Chainsaw carving competitors make their mark in a new show

A Cut Above, which airs on Discovery, features “unexpected twists,” says judge Ryan Cook.


Imagine someone holding a chainsaw aloft, ready to get to work. That person is likely to be a utilitarian woodcutter or someone with much more sinister intentions. The Texas Chainsaw Massacre movies come to mind.


But in Discovery’s new competition series A Cut Above, chainsaws are instruments of art and those who wield them are creative masters. The show, which debuted Monday, puts 12 chainsaw carvers through a series of challenges as they compete for a $50,000 prize. Actor Adam Beach is the host, while the judges are award-winning chainsaw carver Ryan Cook and British sculptor Katharine Dowson.

“This show is about artists exposing themselves to the world through sculpture and storytelling… You will see a lot of fun stuff, a lot of emotion, quite a few tears, maybe a few accidents here and there, and some unexpected twists that even surprised me” Cook says.

Judging A Cut Above marks a full-circle moment for the Vancouver-based carver, who got his start 12 years ago on Discovery Velocity’s Saw Dogs series. In that show, a look into the world of commissioned woodcarving, he was a rookie hired to be, as he puts it, “the butt of all the jokes.”

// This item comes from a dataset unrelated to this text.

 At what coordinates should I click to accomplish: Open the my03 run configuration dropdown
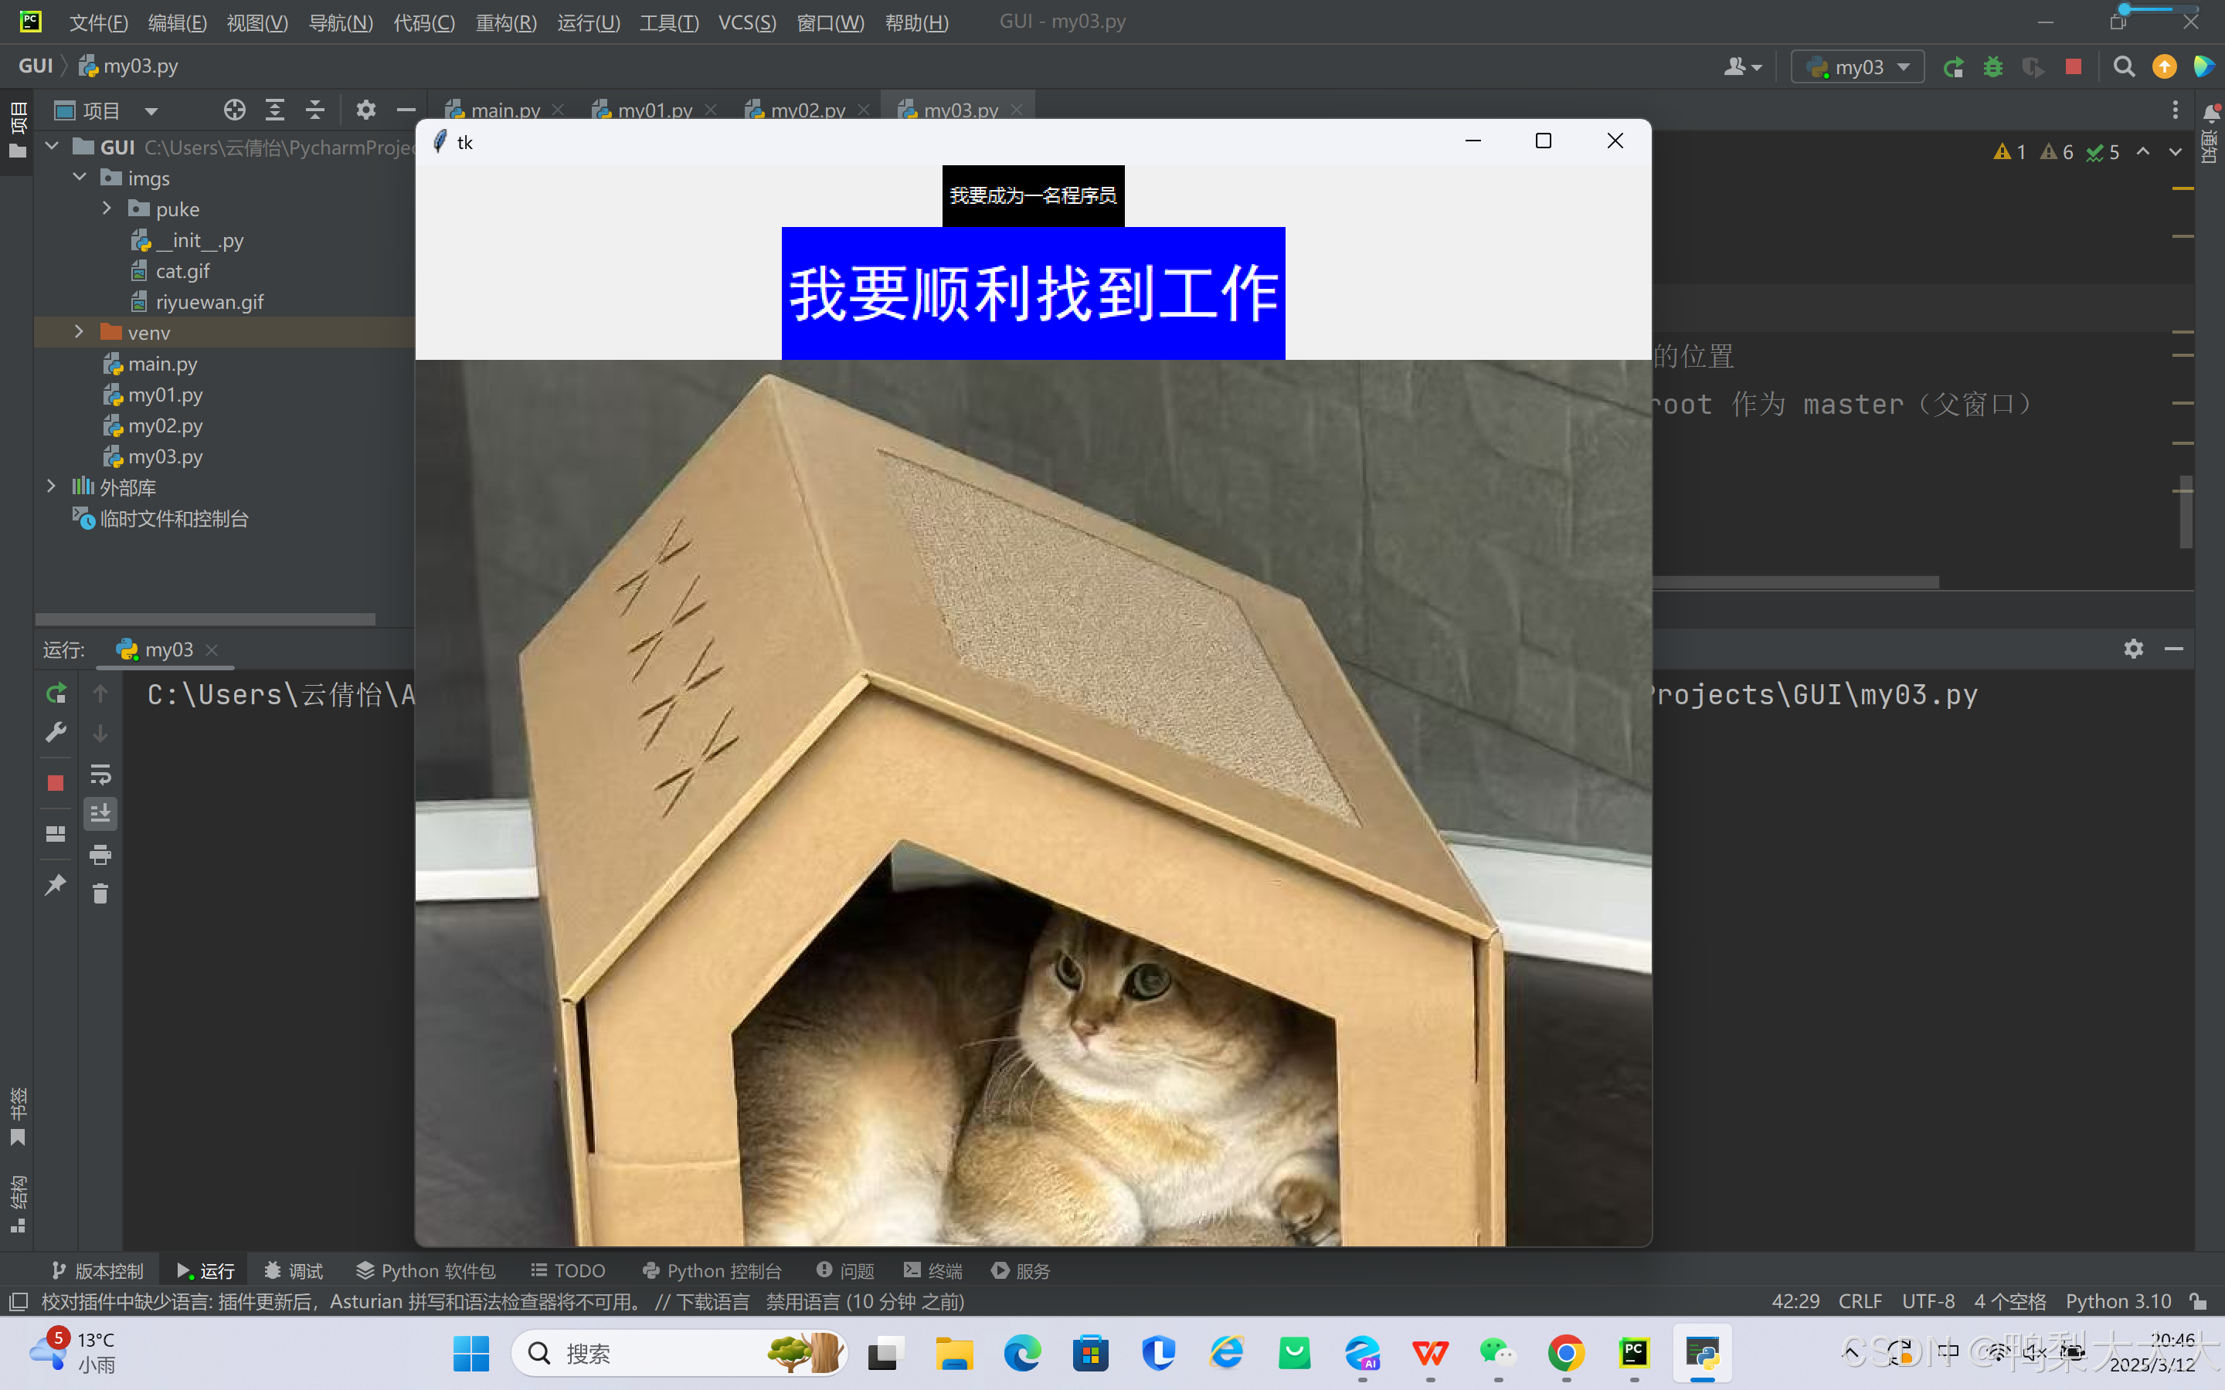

After Saw Dogs ended, carving out series veterans helped Cook hone his craft and five years later he landed on a Saw Dogs-like series, HGTV’s Carver Kings, but this time he was a pro. Along the way, he also placed first in chainsaw carving competitions around the world and started his own business, Saw Valley Carvings Inc.

The competitors in A Cut Above
The competitors in A Cut Above photo by discovery

“It’s not about making art for myself, it’s about making someone else happy,” says Cook. “A lot of the carvings I make mean something to the person who commissioned me to do it. Whether it’s a memorial piece for someone they’ve lost, a dog, a cat, a lizard or anything, it’s a great adventure in art.”


That said, carving with a chainsaw is obviously dangerous. It is noisy and physically exhausting work. In addition, carvers also work with power tools, which can sometimes be even more dangerous.

“Electric tools have been the ones that have caught me the worst. I’ve lost a few nails over the years, a couple of burns here and there, but you have to be very vigilant,” says Cook. “It’s not as dangerous as people think, but in a competition where carvers are going as fast as they can, they don’t have time to think and accidents can definitely happen.”

Still, for Cook, it’s a risk worth taking. He hopes A Cut Above will inspire would-be carvers to explore the craft and broaden the idea of ​​who can practice it.

“Look at Sylvia Itzen, who is on our show. She’s not a big woman, but, my God, will she ever be able to handle a chainsaw, she says. “And the same with Brigette Lochhead from Vancouver.”

Cook also wants viewers to realize how complex and diverse chainsaw art can be.

“When people see this, they’re not just going to see the clichés of bears, eagles and owls that they see from carvers on the side of the road or at competitions… This is just going to uncover the cliché of what you think is the carved with a chainsaw and how it is growing.”